Eat? Those were all you, all you,
all along.
“It was I who conquered my fear of
water! It was I who spent years
studying, cultivating my profession! It
was I, for all those things and more, it was I.”
“What
are you? What are you? The body, the gross and the base, the
animalistic. Not me. Not me.
What? I’ve never needed you,
never, you were but a mere, a mere useless, a frail vehicle for my absolute
genius. And you were never any good at
even that meniality. Worms in the ground
chewing dirt would have been better than you, boy, you’ve suffered me one
addiction too many. What would you have
been without me? NOTHING!”
“You’re afraid! Yes!
You’re afraid and I don’t believe you.
All my life you have been the one that tormented me, you have been the
one that lied to me, you have been the once that caused me more pain than I
care to recall. But at the end, but at
the very end it’s I who’ve destroyed you!

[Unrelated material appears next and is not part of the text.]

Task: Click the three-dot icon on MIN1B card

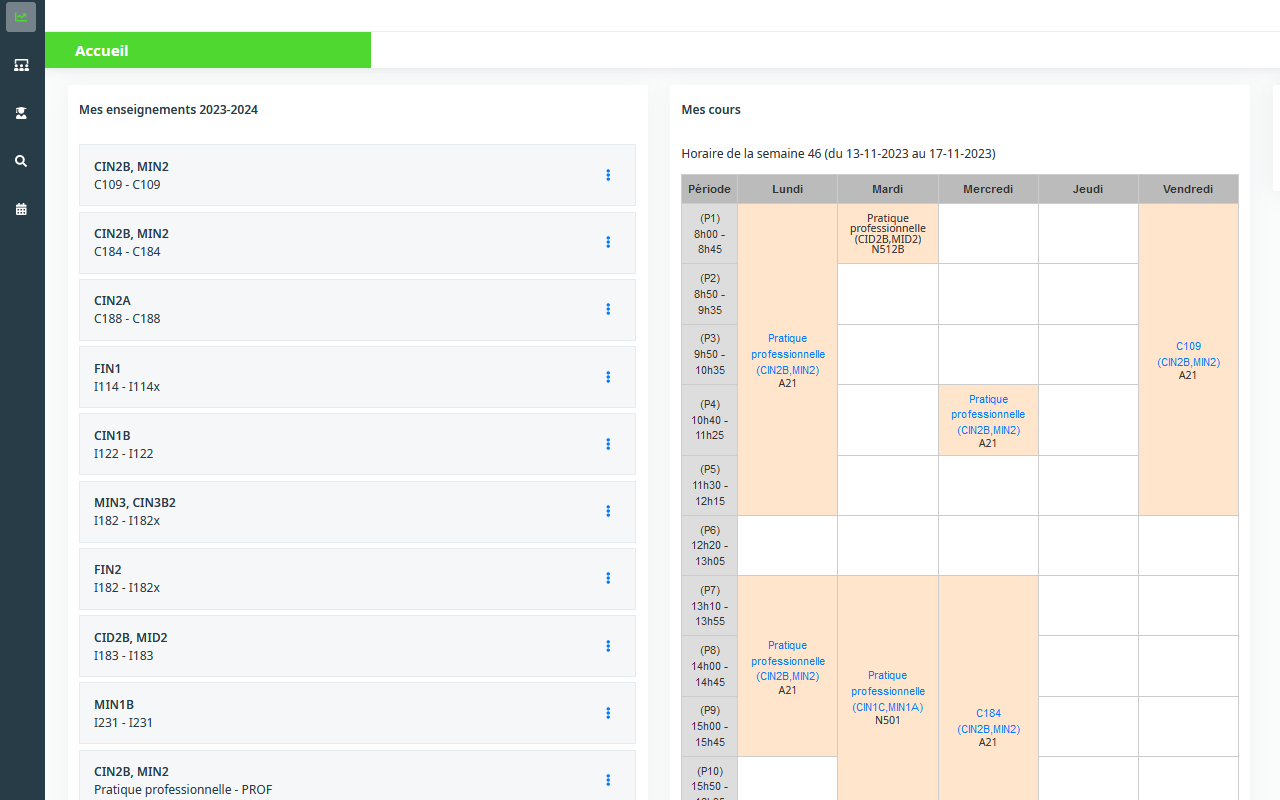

Right here, right now. I’ve
beaten you! I’ve willed you away! I’ve
torture you back with every last ounce of anger and hatred that I’ve suffered
with you! You are nothing! You were never anything! Now look at you, boy, look at you, stare at
yourself, stare at your wounds, at the flowing blood, at the opening gashes, at
the spilling guts. You’re a bloody pulp! You’re a crippled bully. You can’t resist me now, now you’re at my
mercy! You are dead because I have
killed you. How did you think I got
stuck on this spider web in the first place?
An accident? An accident, boy? Fool!
Fool! I did that!”
“Did that?” The voice laughed. “Did that. Yeah, sure, of course, you did that. You conquered me, boy, all right, you conquered me. I never thought you would ever have the guts to do that, but then it sure took you a while to figure it out, didn’t you? I yield, yeah, I yield, but, hey, you’re dead, too. In me did you exist and in my death see my image -- which is your own -- see how utterly you have destroyed yourself. You’re dead!